* begin *

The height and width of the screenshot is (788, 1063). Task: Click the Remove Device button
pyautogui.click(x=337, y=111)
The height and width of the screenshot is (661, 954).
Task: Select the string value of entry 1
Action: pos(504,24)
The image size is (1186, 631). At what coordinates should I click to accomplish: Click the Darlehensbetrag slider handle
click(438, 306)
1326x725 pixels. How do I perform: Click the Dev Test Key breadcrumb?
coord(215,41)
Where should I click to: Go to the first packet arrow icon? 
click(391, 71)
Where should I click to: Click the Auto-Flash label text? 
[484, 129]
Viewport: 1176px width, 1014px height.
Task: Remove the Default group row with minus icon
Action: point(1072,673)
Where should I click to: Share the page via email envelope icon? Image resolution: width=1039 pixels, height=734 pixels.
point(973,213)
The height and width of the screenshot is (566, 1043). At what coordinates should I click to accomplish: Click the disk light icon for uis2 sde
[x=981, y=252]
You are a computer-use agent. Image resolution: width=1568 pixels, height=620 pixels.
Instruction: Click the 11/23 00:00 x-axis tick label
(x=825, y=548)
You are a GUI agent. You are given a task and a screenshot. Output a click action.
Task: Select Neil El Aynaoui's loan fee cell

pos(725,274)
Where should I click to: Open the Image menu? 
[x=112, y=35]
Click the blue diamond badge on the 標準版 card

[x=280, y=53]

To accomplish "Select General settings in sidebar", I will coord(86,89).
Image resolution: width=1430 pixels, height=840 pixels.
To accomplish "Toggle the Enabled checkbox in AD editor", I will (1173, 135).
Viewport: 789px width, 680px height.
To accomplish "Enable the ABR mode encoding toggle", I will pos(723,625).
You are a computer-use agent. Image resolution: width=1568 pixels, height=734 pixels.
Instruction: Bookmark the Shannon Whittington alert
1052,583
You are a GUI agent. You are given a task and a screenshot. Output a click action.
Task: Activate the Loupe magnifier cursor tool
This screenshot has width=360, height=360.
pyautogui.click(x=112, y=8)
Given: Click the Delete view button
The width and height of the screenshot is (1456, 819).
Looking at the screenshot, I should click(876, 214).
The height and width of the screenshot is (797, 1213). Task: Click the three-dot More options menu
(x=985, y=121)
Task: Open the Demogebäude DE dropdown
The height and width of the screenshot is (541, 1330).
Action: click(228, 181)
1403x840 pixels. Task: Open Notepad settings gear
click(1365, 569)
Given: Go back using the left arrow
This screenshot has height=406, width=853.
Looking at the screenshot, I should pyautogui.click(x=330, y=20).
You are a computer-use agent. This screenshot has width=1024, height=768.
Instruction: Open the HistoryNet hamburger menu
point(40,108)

* end *

Instruction: Update the lines above, replacing each "Where should I click to" with "What should I click to" and leaving everything else as it is.

Exercise solution:
The height and width of the screenshot is (788, 1063). Task: Click the Remove Device button
pyautogui.click(x=337, y=111)
The height and width of the screenshot is (661, 954).
Task: Select the string value of entry 1
Action: pos(504,24)
The image size is (1186, 631). At what coordinates should I click to accomplish: Click the Darlehensbetrag slider handle
click(438, 306)
1326x725 pixels. How do I perform: Click the Dev Test Key breadcrumb?
coord(215,41)
What should I click to: Go to the first packet arrow icon? 
click(391, 71)
What should I click to: Click the Auto-Flash label text? 
[484, 129]
Viewport: 1176px width, 1014px height.
Task: Remove the Default group row with minus icon
Action: point(1072,673)
What should I click to: Share the page via email envelope icon? Image resolution: width=1039 pixels, height=734 pixels.
point(973,213)
The height and width of the screenshot is (566, 1043). At what coordinates should I click to accomplish: Click the disk light icon for uis2 sde
[x=981, y=252]
You are a computer-use agent. Image resolution: width=1568 pixels, height=620 pixels.
Instruction: Click the 11/23 00:00 x-axis tick label
(x=825, y=548)
You are a GUI agent. You are given a task and a screenshot. Output a click action.
Task: Select Neil El Aynaoui's loan fee cell

pos(725,274)
What should I click to: Open the Image menu? 
[x=112, y=35]
Click the blue diamond badge on the 標準版 card

[x=280, y=53]

To accomplish "Select General settings in sidebar", I will coord(86,89).
Image resolution: width=1430 pixels, height=840 pixels.
To accomplish "Toggle the Enabled checkbox in AD editor", I will (1173, 135).
Viewport: 789px width, 680px height.
To accomplish "Enable the ABR mode encoding toggle", I will pos(723,625).
You are a computer-use agent. Image resolution: width=1568 pixels, height=734 pixels.
Instruction: Bookmark the Shannon Whittington alert
1052,583
You are a GUI agent. You are given a task and a screenshot. Output a click action.
Task: Activate the Loupe magnifier cursor tool
This screenshot has width=360, height=360.
pyautogui.click(x=112, y=8)
Given: Click the Delete view button
The width and height of the screenshot is (1456, 819).
Looking at the screenshot, I should click(876, 214).
The height and width of the screenshot is (797, 1213). Task: Click the three-dot More options menu
(x=985, y=121)
Task: Open the Demogebäude DE dropdown
The height and width of the screenshot is (541, 1330).
Action: click(228, 181)
1403x840 pixels. Task: Open Notepad settings gear
click(1365, 569)
Given: Go back using the left arrow
This screenshot has height=406, width=853.
Looking at the screenshot, I should pyautogui.click(x=330, y=20).
You are a computer-use agent. This screenshot has width=1024, height=768.
Instruction: Open the HistoryNet hamburger menu
point(40,108)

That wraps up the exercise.